To tide over our blog fans, we leave you with the following photos (the story follows the pictures). But first, great thanks to Sue Klinkhamer for first giving us this story. Kudos to the Great Saint Lettuce for making the lettuce leaf just so. Appreciation, it goes without saying, to whoever it was that dreamt up the lettuce leaf bikini. Props, certainly, to whoever it was that didn’t just dream it but actually created the lettuce leaf bikini. And, finally, special thanks to the good folks at PETA, who still haven’t learned that putting Playboy models in lettuce-leaf bikinis every year does nothing to reduce our meat consumption but does give us at least one annual blog post.
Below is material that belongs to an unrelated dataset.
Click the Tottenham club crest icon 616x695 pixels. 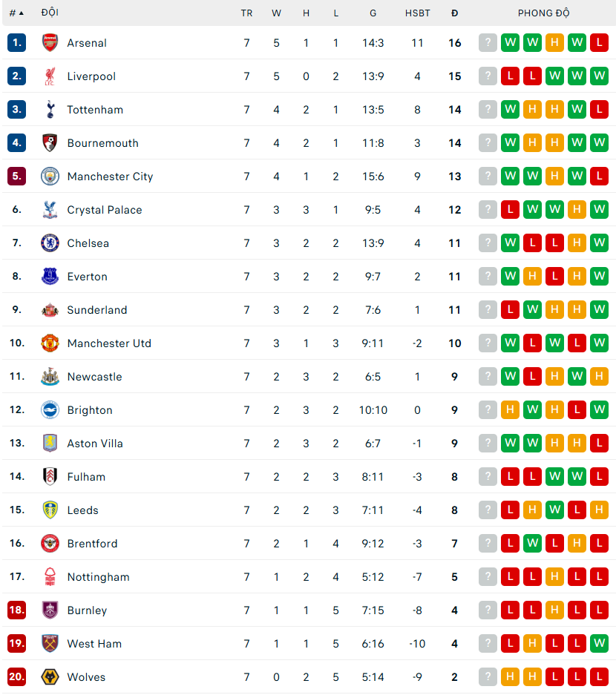pos(50,110)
Photos: Jayde Nicole and Jo Garcia, Playboy
From Roll Call
Heard on the Hill: It’s a Live One
July 16, 2009
By Emily Heil and Elizabeth Brotherton
Roll Call Staff
Veggie Dog Day Afternoon.
The oft-quoted adage that
nobody reads Playboy for the articles could probably
apply to this HOH item — because we’ll be impressed
if anybody interested in the topic looks beyond the
accompanying photo.
Playboy Playmate of the Year Jayde Nicole and fellow
playmate Jo Garcia came to Capitol Hill on Wednesday,
joining People for the Ethical Treatment of Animals
staffers, to hand out free veggie hot dogs to hungry
Congressional staffers at the Independence Avenue
entrance to the Rayburn House Office Building.
It’s an annual tradition for the animal rights group
to serve the meat-free dogs to urge people to become
vegetarian, and, keeping with tradition, Nicole and
Garcia had stripped down to nothing but stiletto
heels, a Playboy bunny necklace and bikinis made of
strategically placed pieces of lettuce.
Their bikini tops were essentially bras made of
lettuce (embellished with tiny rhinestones) while
their bottoms consisted of a piece of lettuce
covering their front and sheer, nylon fabric trimmed
with green lace covering their bums. (Well, maybe
“covering” isn’t the right word.)
“They’re wonderful representatives of the fact that
going vegetarian is a great way to maintain a sexy,
fit body,” PETA spokeswoman Ashley Byrne told HOH.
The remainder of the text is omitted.